> Instructions to follow
Nothing past the line containing "You are a computer-use agent. 745x469 pixels." belongs in the output. Copy exactly every line of the data below from the first up to and including it.
*** Given data Section Begins ***
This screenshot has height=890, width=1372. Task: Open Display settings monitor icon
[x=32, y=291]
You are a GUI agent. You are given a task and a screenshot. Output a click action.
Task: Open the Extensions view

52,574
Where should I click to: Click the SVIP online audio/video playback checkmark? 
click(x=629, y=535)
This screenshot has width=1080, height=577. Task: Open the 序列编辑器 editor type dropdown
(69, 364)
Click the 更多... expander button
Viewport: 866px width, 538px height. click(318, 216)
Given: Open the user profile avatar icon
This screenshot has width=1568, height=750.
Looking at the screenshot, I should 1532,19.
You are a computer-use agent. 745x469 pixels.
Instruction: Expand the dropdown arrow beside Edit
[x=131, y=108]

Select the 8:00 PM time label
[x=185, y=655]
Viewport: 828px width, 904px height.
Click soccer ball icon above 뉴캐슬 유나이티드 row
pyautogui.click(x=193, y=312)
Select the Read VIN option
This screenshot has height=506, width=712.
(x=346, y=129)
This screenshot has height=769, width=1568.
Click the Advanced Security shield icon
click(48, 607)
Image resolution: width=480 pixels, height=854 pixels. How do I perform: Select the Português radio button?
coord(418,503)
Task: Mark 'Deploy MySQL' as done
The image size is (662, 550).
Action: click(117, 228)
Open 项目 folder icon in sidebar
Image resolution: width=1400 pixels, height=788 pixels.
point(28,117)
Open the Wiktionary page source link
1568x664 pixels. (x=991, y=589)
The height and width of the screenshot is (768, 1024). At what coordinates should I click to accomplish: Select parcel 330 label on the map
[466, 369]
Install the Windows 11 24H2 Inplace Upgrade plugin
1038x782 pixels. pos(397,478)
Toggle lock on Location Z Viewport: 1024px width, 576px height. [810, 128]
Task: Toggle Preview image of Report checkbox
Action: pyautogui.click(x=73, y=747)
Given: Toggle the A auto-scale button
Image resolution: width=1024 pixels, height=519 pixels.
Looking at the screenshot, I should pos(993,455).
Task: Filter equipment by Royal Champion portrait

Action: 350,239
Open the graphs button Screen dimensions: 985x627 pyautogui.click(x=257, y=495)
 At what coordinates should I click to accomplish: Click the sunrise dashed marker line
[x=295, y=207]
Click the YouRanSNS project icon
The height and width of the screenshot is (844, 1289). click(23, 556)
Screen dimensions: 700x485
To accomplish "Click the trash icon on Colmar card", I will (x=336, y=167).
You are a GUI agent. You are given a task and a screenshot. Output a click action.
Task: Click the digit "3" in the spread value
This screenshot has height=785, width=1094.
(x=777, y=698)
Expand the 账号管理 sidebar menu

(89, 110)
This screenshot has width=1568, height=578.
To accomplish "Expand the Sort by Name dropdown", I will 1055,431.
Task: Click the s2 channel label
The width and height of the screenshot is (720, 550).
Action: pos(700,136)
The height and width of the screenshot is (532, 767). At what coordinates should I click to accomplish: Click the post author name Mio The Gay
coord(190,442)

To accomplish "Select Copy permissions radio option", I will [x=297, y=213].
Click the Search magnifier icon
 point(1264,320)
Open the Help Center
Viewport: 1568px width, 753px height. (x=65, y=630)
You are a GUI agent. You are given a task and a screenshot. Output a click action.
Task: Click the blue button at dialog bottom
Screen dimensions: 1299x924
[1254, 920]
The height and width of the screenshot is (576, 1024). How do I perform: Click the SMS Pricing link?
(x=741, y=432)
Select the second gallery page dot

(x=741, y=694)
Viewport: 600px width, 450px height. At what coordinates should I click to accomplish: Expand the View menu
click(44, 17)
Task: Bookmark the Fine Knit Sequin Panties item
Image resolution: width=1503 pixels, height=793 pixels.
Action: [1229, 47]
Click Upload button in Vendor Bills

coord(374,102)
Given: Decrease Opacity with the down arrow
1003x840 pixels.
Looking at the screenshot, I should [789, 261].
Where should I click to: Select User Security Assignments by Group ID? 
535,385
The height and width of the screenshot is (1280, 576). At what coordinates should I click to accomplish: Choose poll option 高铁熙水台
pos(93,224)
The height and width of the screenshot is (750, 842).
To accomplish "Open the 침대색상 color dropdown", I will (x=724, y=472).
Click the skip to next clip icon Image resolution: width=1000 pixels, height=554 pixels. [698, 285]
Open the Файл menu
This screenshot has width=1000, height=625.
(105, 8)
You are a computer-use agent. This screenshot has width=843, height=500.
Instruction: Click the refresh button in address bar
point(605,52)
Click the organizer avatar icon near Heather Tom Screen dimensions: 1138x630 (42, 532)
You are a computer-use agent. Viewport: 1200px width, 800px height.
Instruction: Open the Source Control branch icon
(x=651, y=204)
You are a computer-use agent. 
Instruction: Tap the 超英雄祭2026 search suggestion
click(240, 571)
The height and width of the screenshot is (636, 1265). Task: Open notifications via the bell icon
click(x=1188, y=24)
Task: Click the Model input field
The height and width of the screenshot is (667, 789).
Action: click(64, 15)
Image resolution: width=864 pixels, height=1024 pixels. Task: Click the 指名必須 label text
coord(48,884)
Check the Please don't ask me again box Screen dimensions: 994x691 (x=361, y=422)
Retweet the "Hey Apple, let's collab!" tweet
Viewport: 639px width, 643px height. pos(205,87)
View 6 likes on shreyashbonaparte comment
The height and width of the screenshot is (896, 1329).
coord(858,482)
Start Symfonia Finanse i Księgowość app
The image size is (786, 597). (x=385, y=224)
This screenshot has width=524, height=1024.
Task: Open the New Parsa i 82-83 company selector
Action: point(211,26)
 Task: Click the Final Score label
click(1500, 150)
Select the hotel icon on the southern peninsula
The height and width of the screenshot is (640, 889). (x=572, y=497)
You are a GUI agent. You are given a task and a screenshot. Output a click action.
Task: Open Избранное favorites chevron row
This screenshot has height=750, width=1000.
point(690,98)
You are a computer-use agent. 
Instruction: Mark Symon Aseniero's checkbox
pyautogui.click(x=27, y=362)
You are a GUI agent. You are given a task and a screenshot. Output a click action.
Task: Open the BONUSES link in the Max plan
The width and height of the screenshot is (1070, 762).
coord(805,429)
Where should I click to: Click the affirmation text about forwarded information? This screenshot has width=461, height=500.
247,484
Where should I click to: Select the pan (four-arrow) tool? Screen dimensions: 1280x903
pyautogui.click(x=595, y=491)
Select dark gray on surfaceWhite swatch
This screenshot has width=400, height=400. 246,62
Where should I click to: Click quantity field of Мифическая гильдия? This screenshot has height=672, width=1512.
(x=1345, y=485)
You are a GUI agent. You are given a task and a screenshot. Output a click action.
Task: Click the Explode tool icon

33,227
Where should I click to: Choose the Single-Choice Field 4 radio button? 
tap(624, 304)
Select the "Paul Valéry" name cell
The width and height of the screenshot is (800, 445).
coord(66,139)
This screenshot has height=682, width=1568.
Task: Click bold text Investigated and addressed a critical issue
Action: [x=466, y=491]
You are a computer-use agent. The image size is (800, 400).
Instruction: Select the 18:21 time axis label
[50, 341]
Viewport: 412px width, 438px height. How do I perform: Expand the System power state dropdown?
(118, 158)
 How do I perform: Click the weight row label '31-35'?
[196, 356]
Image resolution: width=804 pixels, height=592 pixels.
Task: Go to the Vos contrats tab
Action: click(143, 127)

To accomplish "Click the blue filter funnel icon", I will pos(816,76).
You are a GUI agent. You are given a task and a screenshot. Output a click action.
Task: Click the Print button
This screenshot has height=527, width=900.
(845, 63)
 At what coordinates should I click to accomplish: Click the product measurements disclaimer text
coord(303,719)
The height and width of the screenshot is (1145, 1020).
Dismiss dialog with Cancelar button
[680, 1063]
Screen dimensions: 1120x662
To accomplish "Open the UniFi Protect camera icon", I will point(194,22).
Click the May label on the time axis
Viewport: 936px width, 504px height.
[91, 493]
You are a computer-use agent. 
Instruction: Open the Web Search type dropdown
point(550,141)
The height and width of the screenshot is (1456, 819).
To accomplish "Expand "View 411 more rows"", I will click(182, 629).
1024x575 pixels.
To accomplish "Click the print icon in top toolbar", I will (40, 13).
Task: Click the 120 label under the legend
*** Given data Section Ends ***
> Solution
This screenshot has height=890, width=1372. Task: Open Display settings monitor icon
[x=32, y=291]
You are a GUI agent. You are given a task and a screenshot. Output a click action.
Task: Open the Extensions view

52,574
Where should I click to: Click the SVIP online audio/video playback checkmark? 
click(x=629, y=535)
This screenshot has width=1080, height=577. Task: Open the 序列编辑器 editor type dropdown
(69, 364)
Click the 更多... expander button
Viewport: 866px width, 538px height. click(318, 216)
Given: Open the user profile avatar icon
This screenshot has width=1568, height=750.
Looking at the screenshot, I should 1532,19.
You are a computer-use agent. 745x469 pixels.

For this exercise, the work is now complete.